Hmmmmm.
Things are not quite as they seem.
I'd already tried all the other things, which seem to indicate the 
hwclock and system clock are both declared "BST", but running still at 
UTC, i.e., the time is an hour behind.
Running tzconfig and changing the zone to London (as it already was), 
reports rtc as 1h behind system clock, which suggests that the timezone 
is changing OK, so I'm a liel puzzled why hwclcok reports the same 
whether or not I use the --utc switch and my system clock is still an 
hour out.
ahhh .. hwclock's man page says it always reports local time however the 
switches are set. Has that changed? I was sure clock and/or hwclock 
reported othewise.
It looks to me like it's physically changed the hwclock by one hour. 
Maybe it expect _me_ to change the hwclock with summetime. I don't think 
I've _ever_ had to do that on a Unix-type system before.
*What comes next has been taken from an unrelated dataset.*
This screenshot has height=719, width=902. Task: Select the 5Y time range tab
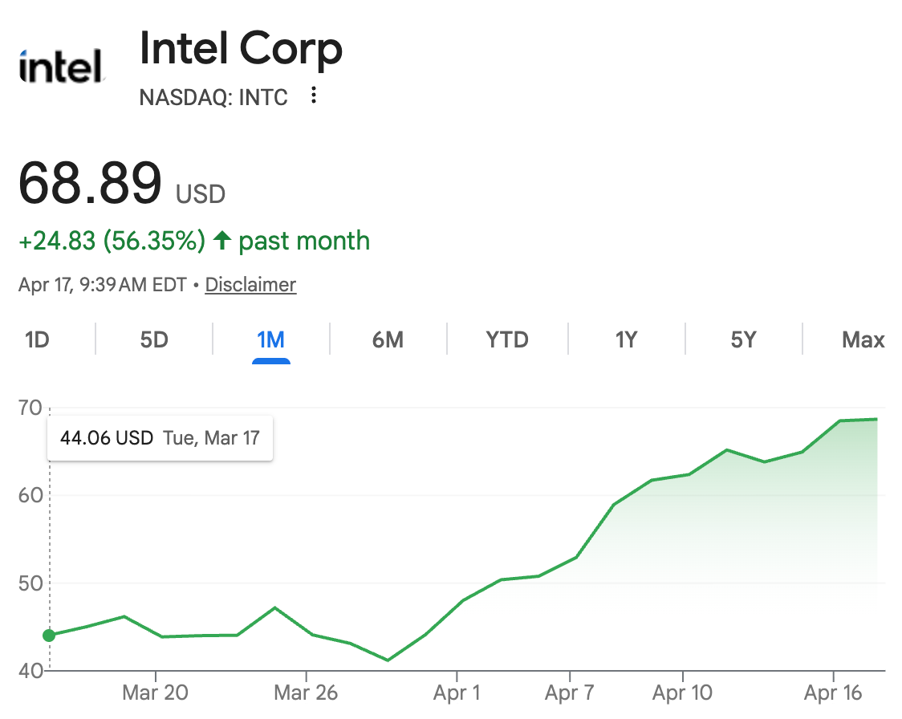coord(743,340)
On Sun, 25 Mar 2007, Andy Smith wrote:
> On Sun, Mar 25, 2007 at 01:21:15PM +0100, Gordon Scott wrote:
> > 
> > Does anyone know how to make Ubuntu behave like unix and recognise that 
> > the rtc is on UTC. not localtime?
> 
> I'd dispute the idea that "UNIX should be on localtime"; my machines
> are on UTC because I prefer it[1] not because they are UNIX-like,
> however..
I think maybe you misunderstood me. IMHO Unix _should_ be on UTC. The 
only systems I've ever knowingly set up otherwise were in India, where 
the timezone is UTC+5:30 and the SCO-SVR4 systems we were using didn't 
understand half-hour timezones. 
> try running tzconfig as root.
That didn't fix it but might have given the clue. I'll set the hardware 
clock manually and see if it does "the right thing"(TM) in October.
G.
-- 
Gordon Scott                  http://www.gscott.co.uk
        Linux ... Because I like to *get* there today.